In the cacophony of allegations and counter-allegations and mock wars between political rivals trading friendly and unfriendly fire, the one meaningful tussle between finance minister P Chidambaram and Reserve Bank of India (RBI) governor Duvvuri Subbarao was smothered. Both would prefer not to describe it as a tussle, but evidence that each was doing his job. Chidambaram has, however, made it clear that he would have liked the RBI to reduce interest rates and help the government kick-start the economy. Hence his melancholic expression of “walking alone” the path of growth in response to the RBI’s decision to keep interest rates unchanged. Subbarao defended his decision and talked about concerns over inflation. He did not make this out to be a confrontation between the finance ministry and the RBI.
This establishes two things. First, the RBI has shown that the role of the central bank is not to be a pro-active player in the economy but a more conservative one of calibrating money flow in the economy and protecting it from going into a spiral of inflation. This defines the RBI’s role as that of a benign and independent gatekeeper. There was a time when the RBI was the handmaiden of the finance ministry; it responded to the expenditure of the central and state governments and printed the money the government needed. Of course, that did not solve the government’s problems. When money is printed to suit one’s needs, it loses its value. With the onset of economic reforms, it became necessary that the RBI was not seen as the government’s bank, and that it would ensure a level playing field for all money changers.
Of course, the RBI does not always maintain an Olympian distance from the economy. It often buys up dollars from the market to shore up a falling rupee. But this time, Subbarao said the bank would not interfere in the currency market and that the rupee had to fend for itself.

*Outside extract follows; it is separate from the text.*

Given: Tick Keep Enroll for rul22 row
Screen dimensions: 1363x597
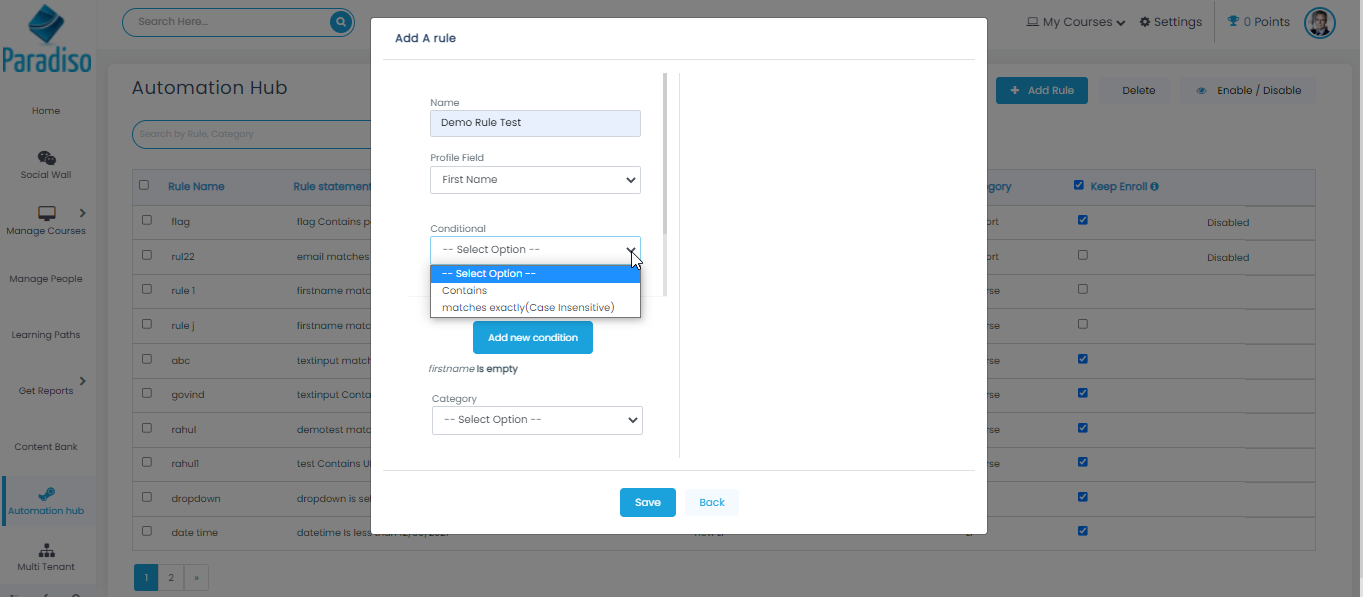Looking at the screenshot, I should click(x=1083, y=256).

The economists in the government, not just Chidambaram, have not been very happy with the RBI’s interest rate policy since the economic crisis set in 2008. The 2012-13 Economic Survey indirectly referred to the RBI’s policy of keeping interest rates high as a dampener on the prospects of growth. The RBI was seen as unimaginative and not doing enough to push the economy forward. It is, however, good that there is someone at the RBI who is not ready to do the government’s bidding.
What ensures the stability of the Indian economy is this much vaunted institutional framework. Perhaps, the RBI should be a little more pro-active. If there had been a RBI governor without the same understanding and temperament as Subbarao, he would have coordinated with the government in putting the economy back on track. In withstanding government pressure, Subbarao has affirmed the rules of the system: the RBI is not part of the government.
There will be temptation to cite the example of the United States’ central banker, the Federal Reserve. The earlier Fed chairman Alan Greenspan, the Rand acolyte and the cool banker, seemed to have failed to arrest the crisis that precipitated in 2007 when he was at the helm. His successor, Ben Bernanke, is not flamboyant by Greenspan standards, but he did coordinate with the Bush Treasury department when the crisis broke out and worked out bailout packages for failing investment banks. Due to historical reasons, the RBI is modelled on the Bank of England, and it is not an active player in the economy.
Chidambaram and Subbarao are poles apart in their functions as parts of the engine of the Indian economy. In a recession, the government has to do all it can to revive the economy, even in a free market system. And Chidambaram is struggling. Free market ideologues would like to argue that in the present moment, it is the government which is the problem. The ideological venom being spewed is exciting, but the truth is that without government prodding through policy and expenditure, the private sector would not move because it wants incentives and concessions to invest and spend. The government cannot hope to abandon its welfare measures. Subbarao may sympathise with the government’s compulsions to keep subsidies going, but he cannot do much about it.
But one should be glad that Subbarao is holding fort. The tension between the finance ministry and RBI is good for everybody. It would be dangerous if RBI did whatever the government asked of it.